[Part of a data file]
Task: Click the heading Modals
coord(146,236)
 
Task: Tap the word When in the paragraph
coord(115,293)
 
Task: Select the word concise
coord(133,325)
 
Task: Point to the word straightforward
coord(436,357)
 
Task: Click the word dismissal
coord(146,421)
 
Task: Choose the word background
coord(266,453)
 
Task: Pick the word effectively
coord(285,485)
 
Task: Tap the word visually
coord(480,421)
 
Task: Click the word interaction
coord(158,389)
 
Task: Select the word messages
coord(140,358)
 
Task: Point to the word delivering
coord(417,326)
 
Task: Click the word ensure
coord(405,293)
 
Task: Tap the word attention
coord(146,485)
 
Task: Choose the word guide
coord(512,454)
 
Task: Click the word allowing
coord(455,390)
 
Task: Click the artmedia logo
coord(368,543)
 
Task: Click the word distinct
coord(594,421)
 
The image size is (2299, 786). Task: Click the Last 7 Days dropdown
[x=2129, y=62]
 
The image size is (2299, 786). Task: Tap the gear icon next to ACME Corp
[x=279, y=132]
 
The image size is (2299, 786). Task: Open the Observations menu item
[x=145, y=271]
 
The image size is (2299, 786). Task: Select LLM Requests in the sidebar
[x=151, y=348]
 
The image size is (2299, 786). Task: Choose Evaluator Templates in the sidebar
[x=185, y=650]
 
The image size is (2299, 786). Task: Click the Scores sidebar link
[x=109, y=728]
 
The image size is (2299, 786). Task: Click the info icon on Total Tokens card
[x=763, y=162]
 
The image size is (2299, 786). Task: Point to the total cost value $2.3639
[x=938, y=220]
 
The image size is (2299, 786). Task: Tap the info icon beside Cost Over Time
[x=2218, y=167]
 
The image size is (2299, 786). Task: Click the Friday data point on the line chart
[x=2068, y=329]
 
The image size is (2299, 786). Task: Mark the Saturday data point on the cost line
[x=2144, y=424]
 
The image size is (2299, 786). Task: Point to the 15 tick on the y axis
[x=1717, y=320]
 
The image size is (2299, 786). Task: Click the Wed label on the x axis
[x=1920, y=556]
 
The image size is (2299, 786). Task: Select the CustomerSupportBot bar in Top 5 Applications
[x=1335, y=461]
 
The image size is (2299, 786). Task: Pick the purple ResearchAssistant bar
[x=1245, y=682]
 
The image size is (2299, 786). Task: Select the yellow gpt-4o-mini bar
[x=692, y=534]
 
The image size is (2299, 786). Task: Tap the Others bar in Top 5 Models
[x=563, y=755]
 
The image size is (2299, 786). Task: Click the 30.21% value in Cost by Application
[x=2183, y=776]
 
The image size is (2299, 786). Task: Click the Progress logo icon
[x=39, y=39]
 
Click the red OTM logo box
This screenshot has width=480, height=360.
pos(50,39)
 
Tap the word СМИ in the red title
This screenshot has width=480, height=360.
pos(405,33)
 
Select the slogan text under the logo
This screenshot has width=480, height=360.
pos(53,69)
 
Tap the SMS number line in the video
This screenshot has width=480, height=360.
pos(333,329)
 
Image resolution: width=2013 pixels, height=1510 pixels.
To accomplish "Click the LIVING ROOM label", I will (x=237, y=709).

■ YOUR INSTRUCTIONS
Can you copy every row above word for word, with nothing changed?

■ COMPLETED EXERCISE
Task: Click the heading Modals
coord(146,236)
 
Task: Tap the word When in the paragraph
coord(115,293)
 
Task: Select the word concise
coord(133,325)
 
Task: Point to the word straightforward
coord(436,357)
 
Task: Click the word dismissal
coord(146,421)
 
Task: Choose the word background
coord(266,453)
 
Task: Pick the word effectively
coord(285,485)
 
Task: Tap the word visually
coord(480,421)
 
Task: Click the word interaction
coord(158,389)
 
Task: Select the word messages
coord(140,358)
 
Task: Point to the word delivering
coord(417,326)
 
Task: Click the word ensure
coord(405,293)
 
Task: Tap the word attention
coord(146,485)
 
Task: Choose the word guide
coord(512,454)
 
Task: Click the word allowing
coord(455,390)
 
Task: Click the artmedia logo
coord(368,543)
 
Task: Click the word distinct
coord(594,421)
 
The image size is (2299, 786). Task: Click the Last 7 Days dropdown
[x=2129, y=62]
 
The image size is (2299, 786). Task: Tap the gear icon next to ACME Corp
[x=279, y=132]
 
The image size is (2299, 786). Task: Open the Observations menu item
[x=145, y=271]
 
The image size is (2299, 786). Task: Select LLM Requests in the sidebar
[x=151, y=348]
 
The image size is (2299, 786). Task: Choose Evaluator Templates in the sidebar
[x=185, y=650]
 
The image size is (2299, 786). Task: Click the Scores sidebar link
[x=109, y=728]
 
The image size is (2299, 786). Task: Click the info icon on Total Tokens card
[x=763, y=162]
 
The image size is (2299, 786). Task: Point to the total cost value $2.3639
[x=938, y=220]
 
The image size is (2299, 786). Task: Tap the info icon beside Cost Over Time
[x=2218, y=167]
 
The image size is (2299, 786). Task: Click the Friday data point on the line chart
[x=2068, y=329]
 
The image size is (2299, 786). Task: Mark the Saturday data point on the cost line
[x=2144, y=424]
 
The image size is (2299, 786). Task: Point to the 15 tick on the y axis
[x=1717, y=320]
 
The image size is (2299, 786). Task: Click the Wed label on the x axis
[x=1920, y=556]
 
The image size is (2299, 786). Task: Select the CustomerSupportBot bar in Top 5 Applications
[x=1335, y=461]
 
The image size is (2299, 786). Task: Pick the purple ResearchAssistant bar
[x=1245, y=682]
 
The image size is (2299, 786). Task: Select the yellow gpt-4o-mini bar
[x=692, y=534]
 
The image size is (2299, 786). Task: Tap the Others bar in Top 5 Models
[x=563, y=755]
 
The image size is (2299, 786). Task: Click the 30.21% value in Cost by Application
[x=2183, y=776]
 
The image size is (2299, 786). Task: Click the Progress logo icon
[x=39, y=39]
 
Click the red OTM logo box
This screenshot has width=480, height=360.
pos(50,39)
 
Tap the word СМИ in the red title
This screenshot has width=480, height=360.
pos(405,33)
 
Select the slogan text under the logo
This screenshot has width=480, height=360.
pos(53,69)
 
Tap the SMS number line in the video
This screenshot has width=480, height=360.
pos(333,329)
 
Image resolution: width=2013 pixels, height=1510 pixels.
To accomplish "Click the LIVING ROOM label", I will (x=237, y=709).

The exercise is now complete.